Items from a dataset:
------------------------------
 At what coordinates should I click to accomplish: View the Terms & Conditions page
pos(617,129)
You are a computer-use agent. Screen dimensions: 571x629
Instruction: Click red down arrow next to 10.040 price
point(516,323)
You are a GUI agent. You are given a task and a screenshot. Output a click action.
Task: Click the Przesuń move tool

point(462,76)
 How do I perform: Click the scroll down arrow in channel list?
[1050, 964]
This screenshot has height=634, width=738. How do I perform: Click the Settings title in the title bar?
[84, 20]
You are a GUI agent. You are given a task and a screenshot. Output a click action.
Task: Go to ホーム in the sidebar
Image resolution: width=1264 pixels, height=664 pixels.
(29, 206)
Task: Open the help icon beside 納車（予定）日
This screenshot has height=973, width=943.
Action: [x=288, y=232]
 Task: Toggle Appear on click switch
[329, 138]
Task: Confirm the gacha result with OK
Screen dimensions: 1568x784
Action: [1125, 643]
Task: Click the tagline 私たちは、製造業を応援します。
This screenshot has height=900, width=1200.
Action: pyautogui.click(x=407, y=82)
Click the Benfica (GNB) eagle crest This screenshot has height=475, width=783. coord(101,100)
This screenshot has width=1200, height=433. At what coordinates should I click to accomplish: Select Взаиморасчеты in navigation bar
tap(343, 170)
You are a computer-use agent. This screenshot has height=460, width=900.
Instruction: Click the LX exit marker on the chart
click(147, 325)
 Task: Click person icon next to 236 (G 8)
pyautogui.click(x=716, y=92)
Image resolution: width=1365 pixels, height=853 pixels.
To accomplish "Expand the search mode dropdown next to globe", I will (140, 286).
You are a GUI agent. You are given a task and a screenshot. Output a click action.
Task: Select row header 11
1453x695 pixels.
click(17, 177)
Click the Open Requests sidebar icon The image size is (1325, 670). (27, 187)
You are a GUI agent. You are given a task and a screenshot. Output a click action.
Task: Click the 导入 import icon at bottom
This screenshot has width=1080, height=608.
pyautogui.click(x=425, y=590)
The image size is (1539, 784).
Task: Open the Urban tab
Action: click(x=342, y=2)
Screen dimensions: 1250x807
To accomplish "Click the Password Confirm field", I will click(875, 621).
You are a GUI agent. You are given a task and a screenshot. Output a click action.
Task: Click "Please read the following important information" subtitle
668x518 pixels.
------------------------------
Requirement: All entries should be given again precisely as they appear above.

Answer for the task:
 At what coordinates should I click to accomplish: View the Terms & Conditions page
pos(617,129)
You are a computer-use agent. Screen dimensions: 571x629
Instruction: Click red down arrow next to 10.040 price
point(516,323)
You are a GUI agent. You are given a task and a screenshot. Output a click action.
Task: Click the Przesuń move tool

point(462,76)
 How do I perform: Click the scroll down arrow in channel list?
[1050, 964]
This screenshot has height=634, width=738. How do I perform: Click the Settings title in the title bar?
[84, 20]
You are a GUI agent. You are given a task and a screenshot. Output a click action.
Task: Go to ホーム in the sidebar
Image resolution: width=1264 pixels, height=664 pixels.
(29, 206)
Task: Open the help icon beside 納車（予定）日
This screenshot has height=973, width=943.
Action: [x=288, y=232]
 Task: Toggle Appear on click switch
[329, 138]
Task: Confirm the gacha result with OK
Screen dimensions: 1568x784
Action: [1125, 643]
Task: Click the tagline 私たちは、製造業を応援します。
This screenshot has height=900, width=1200.
Action: pyautogui.click(x=407, y=82)
Click the Benfica (GNB) eagle crest This screenshot has height=475, width=783. coord(101,100)
This screenshot has width=1200, height=433. At what coordinates should I click to accomplish: Select Взаиморасчеты in navigation bar
tap(343, 170)
You are a computer-use agent. This screenshot has height=460, width=900.
Instruction: Click the LX exit marker on the chart
click(147, 325)
 Task: Click person icon next to 236 (G 8)
pyautogui.click(x=716, y=92)
Image resolution: width=1365 pixels, height=853 pixels.
To accomplish "Expand the search mode dropdown next to globe", I will (140, 286).
You are a GUI agent. You are given a task and a screenshot. Output a click action.
Task: Select row header 11
1453x695 pixels.
click(17, 177)
Click the Open Requests sidebar icon The image size is (1325, 670). (27, 187)
You are a GUI agent. You are given a task and a screenshot. Output a click action.
Task: Click the 导入 import icon at bottom
This screenshot has width=1080, height=608.
pyautogui.click(x=425, y=590)
The image size is (1539, 784).
Task: Open the Urban tab
Action: click(x=342, y=2)
Screen dimensions: 1250x807
To accomplish "Click the Password Confirm field", I will click(875, 621).
You are a GUI agent. You are given a task and a screenshot. Output a click action.
Task: Click "Please read the following important information" subtitle
668x518 pixels.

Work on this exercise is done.